Thursday, October 6, 2005

(This is the fifth and final installment of marathonpacks’ Top 50 of the 90s list. To see #50-41, click here. To see #40-31, click here. To see #30-21, click here. To see #20-11, click here.)

10. A Tribe Called Quest-Midnight Marauders (Jive, 1993)

A whittled-down version of The Low-End Theory, Midnight Marauders is, aside from the obvious craft of MCs Q-Tip and Phife, a clear victory for unheralded DJ Ali-Shaheed Muhammad, who, over the course of this loose conceptual work, concocted some of the head-noddinest beats in hip-hop’s canon. Opening with the (somehow not annoying) female “tour guide,” Marauders launches into the one-two punch of “Stir it Up (Steve Biko)” and the irresistable organ-hop of “Award Tour.” Then, on to Phife’s career highlight, the brooding, stand-up bass driven “8 Million Stories,” featuring the memorable verse “Stressed out more than one could ever be/Forever trying to clear the sample for my new LP/With all these trials and tribulations yo I’ve been affected/And to top it off, Starks got ejected.” The second half is no letdown, as tracks 7 through 10 slide seamlessly into one another: the tinkling electric piano on “We Can Get Down,” the slinky, dirty “Electric Relaxation,” the Meters-copping “Clap Your Hands” and whip-cracking “Oh My God,” sampling fellow Native Tongue Busta Rhymes’ lyric from The Low End Theory’s “Scenario.” The rhythm is tighter on this record than it had been before or would be for the Tribe, making it feel much shorter than its 51 minute runtime–which is definitely not a problem, because a record with beats like this is made to be repeated.
9. Spoon-A Series of Sneaks (Elektra, 1996)

**REQUIREMENTS:**
[1] Please list every song from Midnight Marauders that the review names by title.
[2] Sum up the review in two sentences.
The records below were drawn from a different source than the review.

**LISTED ENTRIES:**
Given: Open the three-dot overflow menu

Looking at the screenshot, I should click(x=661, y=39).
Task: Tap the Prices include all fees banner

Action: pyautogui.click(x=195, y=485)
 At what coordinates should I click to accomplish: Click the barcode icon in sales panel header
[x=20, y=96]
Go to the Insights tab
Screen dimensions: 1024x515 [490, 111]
--
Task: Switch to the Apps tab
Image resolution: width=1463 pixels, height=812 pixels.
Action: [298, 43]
--
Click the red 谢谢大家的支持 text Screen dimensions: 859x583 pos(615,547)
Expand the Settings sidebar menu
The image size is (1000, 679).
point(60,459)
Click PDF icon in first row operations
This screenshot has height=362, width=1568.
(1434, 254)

**THE REPLIES:**
[1] "Stir it Up (Steve Biko)", "Award Tour", "8 Million Stories", "We Can Get Down", "Electric Relaxation", "Clap Your Hands", "Oh My God"

[2] Ranked tenth on marathonpacks' Top 50 of the 90s list, A Tribe Called Quest's Midnight Marauders is praised as a clear victory for DJ Ali-Shaheed Muhammad, who made some of hip-hop's best beats for it, alongside the craft of MCs Q-Tip and Phife. The review highlights songs from both halves of the album and says its tight rhythm makes the 51-minute record feel much shorter and made to be repeated.